ARTICLE:
<<<<
It seems to me that it may be because of the addition of this feature in version 2.2. https://github.com/fluent/fluent-operator/pull/621

mkocaks commented 1 year ago

It is! As we only use cluster fluent bit config - thus will try and update the CRD accouring to this manual https://github.com/fluent/fluent-operator#deploy-fluent-operator-with-helm I will feedback...

mkocaks commented 1 year ago

Thank you that was the issue...had to replace all CRD's !

adiforluls commented 1 year ago

@wenchajun @benjaminhuo looks like the enable crds feature has broken upgrade of fluent-operator. I too experienced this, simple helm upgrade does not update the CRDs anymore, helm install has no problems though (i.e. CRDs are applied).
>>>>
(Entries on target coordinates)
<<<<
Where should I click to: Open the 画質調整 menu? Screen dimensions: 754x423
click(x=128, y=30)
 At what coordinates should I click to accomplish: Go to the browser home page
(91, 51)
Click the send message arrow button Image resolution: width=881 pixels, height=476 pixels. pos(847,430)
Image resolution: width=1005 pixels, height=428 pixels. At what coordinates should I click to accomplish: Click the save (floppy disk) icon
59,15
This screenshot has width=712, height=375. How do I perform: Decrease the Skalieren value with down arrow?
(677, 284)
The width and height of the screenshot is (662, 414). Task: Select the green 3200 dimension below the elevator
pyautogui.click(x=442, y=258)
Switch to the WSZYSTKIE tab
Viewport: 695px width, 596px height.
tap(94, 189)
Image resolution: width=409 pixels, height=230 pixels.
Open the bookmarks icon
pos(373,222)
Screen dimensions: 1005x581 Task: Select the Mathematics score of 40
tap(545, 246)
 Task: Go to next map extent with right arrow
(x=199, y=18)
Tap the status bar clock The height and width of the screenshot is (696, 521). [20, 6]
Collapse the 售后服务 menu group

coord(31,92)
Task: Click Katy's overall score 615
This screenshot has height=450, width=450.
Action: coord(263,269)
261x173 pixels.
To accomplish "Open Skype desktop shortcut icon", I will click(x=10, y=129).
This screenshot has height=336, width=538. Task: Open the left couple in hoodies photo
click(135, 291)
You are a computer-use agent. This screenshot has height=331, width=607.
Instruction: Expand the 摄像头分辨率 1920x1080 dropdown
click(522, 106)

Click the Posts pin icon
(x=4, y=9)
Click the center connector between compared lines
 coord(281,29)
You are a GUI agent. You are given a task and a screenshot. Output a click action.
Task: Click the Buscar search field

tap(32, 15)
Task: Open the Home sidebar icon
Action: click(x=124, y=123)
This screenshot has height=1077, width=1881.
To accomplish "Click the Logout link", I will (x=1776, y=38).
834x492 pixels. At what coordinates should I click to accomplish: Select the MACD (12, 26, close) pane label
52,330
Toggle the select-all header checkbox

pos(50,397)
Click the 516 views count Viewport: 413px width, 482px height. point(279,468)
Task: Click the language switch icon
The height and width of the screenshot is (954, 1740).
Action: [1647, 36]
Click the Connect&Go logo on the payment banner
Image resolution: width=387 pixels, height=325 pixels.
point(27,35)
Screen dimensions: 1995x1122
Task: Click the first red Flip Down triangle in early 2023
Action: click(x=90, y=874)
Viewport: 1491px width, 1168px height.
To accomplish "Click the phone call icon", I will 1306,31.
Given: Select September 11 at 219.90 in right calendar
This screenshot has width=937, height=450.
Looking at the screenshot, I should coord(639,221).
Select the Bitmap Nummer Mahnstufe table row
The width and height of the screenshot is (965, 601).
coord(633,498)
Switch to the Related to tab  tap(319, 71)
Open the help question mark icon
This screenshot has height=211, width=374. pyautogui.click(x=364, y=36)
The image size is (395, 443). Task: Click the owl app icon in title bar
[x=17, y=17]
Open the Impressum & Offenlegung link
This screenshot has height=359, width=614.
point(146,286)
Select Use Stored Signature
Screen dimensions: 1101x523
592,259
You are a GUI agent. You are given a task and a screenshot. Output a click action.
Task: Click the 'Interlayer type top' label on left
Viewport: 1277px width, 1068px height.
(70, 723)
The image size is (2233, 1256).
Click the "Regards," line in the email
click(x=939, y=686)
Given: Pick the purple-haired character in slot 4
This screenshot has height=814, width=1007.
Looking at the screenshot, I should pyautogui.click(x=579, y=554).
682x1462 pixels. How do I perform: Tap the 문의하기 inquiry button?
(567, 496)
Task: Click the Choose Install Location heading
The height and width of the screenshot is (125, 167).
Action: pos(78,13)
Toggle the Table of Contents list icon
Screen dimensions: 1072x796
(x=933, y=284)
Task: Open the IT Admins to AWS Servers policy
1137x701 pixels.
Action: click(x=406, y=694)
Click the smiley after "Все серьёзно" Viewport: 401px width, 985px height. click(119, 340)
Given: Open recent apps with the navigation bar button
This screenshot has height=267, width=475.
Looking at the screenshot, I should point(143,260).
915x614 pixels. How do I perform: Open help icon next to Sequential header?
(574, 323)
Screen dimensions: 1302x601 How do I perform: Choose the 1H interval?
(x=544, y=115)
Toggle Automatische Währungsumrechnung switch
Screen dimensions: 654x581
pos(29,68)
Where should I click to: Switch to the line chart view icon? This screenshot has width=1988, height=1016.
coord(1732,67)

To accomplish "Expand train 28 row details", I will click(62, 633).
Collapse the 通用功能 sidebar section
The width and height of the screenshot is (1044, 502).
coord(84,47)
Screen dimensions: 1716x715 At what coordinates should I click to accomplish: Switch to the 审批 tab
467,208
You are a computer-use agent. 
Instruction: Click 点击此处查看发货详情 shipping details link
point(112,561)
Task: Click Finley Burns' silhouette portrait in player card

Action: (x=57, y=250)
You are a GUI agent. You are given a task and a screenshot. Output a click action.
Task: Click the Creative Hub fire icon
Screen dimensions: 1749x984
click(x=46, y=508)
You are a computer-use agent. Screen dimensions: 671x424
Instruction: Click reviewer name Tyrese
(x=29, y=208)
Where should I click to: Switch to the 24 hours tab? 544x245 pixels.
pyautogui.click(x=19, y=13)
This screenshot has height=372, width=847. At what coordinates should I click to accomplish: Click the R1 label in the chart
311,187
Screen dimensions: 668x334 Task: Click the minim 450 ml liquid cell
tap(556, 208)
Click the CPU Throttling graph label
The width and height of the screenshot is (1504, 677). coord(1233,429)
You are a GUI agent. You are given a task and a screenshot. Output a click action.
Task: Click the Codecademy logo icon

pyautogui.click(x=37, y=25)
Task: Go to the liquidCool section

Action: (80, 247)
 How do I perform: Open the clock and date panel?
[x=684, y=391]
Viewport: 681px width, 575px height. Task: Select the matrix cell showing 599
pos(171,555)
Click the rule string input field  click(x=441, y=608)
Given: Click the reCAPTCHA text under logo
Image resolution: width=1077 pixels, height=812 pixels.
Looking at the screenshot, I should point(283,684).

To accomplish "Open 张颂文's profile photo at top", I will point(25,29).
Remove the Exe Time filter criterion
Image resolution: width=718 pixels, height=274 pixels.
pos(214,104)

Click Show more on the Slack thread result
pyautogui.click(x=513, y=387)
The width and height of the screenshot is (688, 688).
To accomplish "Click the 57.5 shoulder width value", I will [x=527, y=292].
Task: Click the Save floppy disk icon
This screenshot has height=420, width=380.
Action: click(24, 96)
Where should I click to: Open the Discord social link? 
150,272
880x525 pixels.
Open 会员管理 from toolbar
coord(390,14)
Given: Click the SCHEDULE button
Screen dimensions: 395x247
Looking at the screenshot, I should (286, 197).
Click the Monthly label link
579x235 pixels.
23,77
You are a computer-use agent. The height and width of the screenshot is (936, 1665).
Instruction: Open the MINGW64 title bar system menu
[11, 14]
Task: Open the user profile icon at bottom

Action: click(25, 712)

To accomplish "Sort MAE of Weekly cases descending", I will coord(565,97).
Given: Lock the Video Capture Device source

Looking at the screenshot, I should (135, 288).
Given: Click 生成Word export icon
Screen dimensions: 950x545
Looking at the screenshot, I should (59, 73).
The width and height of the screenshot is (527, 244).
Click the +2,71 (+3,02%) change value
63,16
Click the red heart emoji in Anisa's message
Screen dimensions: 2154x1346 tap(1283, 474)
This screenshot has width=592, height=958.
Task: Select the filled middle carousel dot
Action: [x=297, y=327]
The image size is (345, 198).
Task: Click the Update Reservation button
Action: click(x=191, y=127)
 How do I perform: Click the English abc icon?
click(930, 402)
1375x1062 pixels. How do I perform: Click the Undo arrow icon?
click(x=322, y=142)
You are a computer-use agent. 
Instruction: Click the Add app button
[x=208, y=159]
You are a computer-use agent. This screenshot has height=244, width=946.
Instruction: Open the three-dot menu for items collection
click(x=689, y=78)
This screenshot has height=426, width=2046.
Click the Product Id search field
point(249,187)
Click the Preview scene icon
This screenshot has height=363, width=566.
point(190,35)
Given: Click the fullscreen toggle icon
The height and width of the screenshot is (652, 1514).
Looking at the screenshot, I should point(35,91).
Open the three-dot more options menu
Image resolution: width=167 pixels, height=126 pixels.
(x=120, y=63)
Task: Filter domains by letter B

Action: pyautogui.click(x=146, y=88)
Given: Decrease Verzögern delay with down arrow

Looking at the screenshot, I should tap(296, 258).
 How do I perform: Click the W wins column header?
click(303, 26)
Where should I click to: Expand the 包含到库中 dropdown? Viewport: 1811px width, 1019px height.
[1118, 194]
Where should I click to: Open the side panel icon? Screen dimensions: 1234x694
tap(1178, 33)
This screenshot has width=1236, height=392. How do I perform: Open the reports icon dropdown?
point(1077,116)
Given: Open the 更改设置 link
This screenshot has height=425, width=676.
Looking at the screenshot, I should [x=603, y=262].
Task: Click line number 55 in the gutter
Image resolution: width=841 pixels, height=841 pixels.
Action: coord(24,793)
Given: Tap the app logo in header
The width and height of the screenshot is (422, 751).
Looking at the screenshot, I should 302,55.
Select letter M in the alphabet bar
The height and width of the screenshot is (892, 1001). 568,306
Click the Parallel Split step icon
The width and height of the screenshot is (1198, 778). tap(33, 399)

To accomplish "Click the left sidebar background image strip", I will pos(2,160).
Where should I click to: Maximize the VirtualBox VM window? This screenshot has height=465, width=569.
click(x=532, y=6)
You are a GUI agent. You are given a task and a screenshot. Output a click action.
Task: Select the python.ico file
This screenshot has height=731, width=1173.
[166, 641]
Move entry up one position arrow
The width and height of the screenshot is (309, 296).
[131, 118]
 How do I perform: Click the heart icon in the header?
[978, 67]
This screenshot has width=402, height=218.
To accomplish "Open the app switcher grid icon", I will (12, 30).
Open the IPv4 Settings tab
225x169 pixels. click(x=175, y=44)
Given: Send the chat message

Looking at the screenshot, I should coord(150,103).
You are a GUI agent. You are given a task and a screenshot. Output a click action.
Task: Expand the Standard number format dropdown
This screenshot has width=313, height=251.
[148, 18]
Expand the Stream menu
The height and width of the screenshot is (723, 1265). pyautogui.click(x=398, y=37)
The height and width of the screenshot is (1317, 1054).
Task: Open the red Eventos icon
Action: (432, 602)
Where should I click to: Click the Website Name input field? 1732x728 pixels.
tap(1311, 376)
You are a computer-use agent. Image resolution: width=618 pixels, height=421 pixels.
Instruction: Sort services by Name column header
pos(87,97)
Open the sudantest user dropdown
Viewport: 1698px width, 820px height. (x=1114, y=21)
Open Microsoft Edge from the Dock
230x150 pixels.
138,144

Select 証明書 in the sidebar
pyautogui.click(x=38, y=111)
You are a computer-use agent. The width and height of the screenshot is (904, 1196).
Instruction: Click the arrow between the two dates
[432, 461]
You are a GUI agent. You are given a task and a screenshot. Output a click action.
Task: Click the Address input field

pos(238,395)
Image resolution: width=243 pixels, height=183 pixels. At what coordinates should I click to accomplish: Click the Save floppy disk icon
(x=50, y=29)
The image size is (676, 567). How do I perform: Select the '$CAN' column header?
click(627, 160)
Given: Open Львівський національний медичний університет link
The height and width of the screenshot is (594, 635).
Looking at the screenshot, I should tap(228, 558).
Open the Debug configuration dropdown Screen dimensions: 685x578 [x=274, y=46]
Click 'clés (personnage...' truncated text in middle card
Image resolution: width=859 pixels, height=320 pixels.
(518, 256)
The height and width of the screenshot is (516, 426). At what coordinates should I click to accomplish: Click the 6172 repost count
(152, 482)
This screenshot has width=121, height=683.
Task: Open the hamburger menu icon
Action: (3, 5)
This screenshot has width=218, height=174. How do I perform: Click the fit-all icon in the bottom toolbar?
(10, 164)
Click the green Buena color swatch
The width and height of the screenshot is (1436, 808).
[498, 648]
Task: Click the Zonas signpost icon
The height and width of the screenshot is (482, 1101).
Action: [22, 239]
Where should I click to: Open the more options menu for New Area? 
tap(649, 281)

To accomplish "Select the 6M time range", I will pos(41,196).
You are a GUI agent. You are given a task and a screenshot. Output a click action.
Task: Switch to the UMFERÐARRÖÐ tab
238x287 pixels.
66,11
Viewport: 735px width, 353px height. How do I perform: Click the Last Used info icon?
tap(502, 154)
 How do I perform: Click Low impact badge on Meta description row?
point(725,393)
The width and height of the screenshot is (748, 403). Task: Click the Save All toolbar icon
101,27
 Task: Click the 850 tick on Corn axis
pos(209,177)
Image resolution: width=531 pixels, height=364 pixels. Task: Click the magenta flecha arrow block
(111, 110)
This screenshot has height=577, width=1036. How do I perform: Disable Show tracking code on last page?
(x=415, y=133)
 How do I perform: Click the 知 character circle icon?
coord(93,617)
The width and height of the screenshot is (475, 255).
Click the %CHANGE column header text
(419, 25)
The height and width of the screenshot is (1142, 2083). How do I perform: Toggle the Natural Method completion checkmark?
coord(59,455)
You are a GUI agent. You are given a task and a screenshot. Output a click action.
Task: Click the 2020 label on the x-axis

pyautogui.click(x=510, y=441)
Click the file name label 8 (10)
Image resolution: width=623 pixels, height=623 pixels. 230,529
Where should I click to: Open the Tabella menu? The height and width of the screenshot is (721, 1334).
>>>>
Swap "manual" for "guide" and give the part of the thread starting with "It seems to" and going on through "all CRD's !". The records come from a separate source unrelated to the thread.

It seems to me that it may be because of the addition of this feature in version 2.2. https://github.com/fluent/fluent-operator/pull/621

mkocaks commented 1 year ago

It is! As we only use cluster fluent bit config - thus will try and update the CRD accouring to this guide https://github.com/fluent/fluent-operator#deploy-fluent-operator-with-helm I will feedback...

mkocaks commented 1 year ago

Thank you that was the issue...had to replace all CRD's !